=== Data section ===
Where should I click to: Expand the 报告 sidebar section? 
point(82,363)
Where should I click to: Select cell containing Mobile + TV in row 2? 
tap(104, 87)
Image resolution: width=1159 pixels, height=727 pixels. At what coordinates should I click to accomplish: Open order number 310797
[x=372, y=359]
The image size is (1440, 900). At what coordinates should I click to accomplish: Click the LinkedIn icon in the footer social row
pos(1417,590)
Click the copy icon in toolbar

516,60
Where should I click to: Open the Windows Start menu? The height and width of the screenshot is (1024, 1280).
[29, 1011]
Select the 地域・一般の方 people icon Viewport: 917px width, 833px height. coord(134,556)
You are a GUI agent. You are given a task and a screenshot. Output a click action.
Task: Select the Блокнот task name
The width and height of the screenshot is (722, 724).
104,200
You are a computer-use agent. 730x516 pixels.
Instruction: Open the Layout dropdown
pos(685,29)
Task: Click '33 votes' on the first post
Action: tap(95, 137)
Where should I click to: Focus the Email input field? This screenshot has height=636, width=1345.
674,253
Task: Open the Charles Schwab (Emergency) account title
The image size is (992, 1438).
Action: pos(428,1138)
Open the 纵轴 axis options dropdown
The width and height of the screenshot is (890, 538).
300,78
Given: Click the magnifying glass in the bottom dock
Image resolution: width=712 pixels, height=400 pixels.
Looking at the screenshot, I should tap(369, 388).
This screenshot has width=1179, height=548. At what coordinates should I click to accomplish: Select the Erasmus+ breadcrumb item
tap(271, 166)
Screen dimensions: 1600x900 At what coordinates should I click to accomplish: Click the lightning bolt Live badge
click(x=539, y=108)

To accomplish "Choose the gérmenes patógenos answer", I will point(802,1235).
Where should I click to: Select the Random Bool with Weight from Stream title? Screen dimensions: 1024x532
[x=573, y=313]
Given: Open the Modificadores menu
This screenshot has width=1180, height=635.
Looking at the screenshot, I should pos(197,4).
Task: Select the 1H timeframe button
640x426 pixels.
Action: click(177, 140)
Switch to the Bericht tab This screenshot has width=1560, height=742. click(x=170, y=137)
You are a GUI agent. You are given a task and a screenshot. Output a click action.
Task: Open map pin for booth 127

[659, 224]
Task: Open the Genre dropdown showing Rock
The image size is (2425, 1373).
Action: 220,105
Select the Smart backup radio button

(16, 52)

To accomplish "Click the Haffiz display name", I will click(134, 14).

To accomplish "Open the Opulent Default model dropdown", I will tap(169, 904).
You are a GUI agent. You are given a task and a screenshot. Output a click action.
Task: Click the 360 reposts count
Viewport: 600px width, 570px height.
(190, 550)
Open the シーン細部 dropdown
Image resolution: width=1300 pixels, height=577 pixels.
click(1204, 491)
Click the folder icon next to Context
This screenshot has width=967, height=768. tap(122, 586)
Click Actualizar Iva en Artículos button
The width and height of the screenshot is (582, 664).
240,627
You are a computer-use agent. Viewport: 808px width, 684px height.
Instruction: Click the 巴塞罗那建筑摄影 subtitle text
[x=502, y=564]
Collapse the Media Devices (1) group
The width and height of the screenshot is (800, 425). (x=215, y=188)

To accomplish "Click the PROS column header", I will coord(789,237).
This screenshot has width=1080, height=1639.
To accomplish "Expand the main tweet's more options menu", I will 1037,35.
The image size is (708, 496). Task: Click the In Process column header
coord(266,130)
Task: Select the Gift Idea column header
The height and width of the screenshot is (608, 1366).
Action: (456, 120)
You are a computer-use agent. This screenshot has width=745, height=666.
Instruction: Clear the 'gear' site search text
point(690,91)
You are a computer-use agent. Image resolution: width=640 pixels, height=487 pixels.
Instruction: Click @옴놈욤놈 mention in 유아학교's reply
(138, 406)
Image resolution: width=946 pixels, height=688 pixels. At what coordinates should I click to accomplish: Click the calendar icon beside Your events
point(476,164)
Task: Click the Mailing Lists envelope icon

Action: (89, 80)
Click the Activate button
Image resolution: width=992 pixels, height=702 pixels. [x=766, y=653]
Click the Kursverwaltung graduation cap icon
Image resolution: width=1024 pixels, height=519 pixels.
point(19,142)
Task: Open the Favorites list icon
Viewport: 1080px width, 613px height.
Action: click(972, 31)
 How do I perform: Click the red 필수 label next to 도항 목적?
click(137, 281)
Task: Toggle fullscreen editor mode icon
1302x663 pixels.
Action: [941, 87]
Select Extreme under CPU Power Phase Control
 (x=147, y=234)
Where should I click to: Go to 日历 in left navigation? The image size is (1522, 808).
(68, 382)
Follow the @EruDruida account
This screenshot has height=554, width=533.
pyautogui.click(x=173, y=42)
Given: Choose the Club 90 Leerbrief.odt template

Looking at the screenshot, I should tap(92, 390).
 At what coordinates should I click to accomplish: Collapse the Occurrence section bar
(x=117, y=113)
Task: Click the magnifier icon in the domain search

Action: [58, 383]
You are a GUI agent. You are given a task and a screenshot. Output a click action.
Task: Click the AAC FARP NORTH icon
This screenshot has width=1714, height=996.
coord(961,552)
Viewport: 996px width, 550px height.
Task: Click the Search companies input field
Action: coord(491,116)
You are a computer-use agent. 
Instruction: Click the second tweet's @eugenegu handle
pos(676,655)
===
**The task:**
Whenever a line of the data above holds the word "name", it counts once; report the total number of such lines and nothing more.

**Exercise output:**
2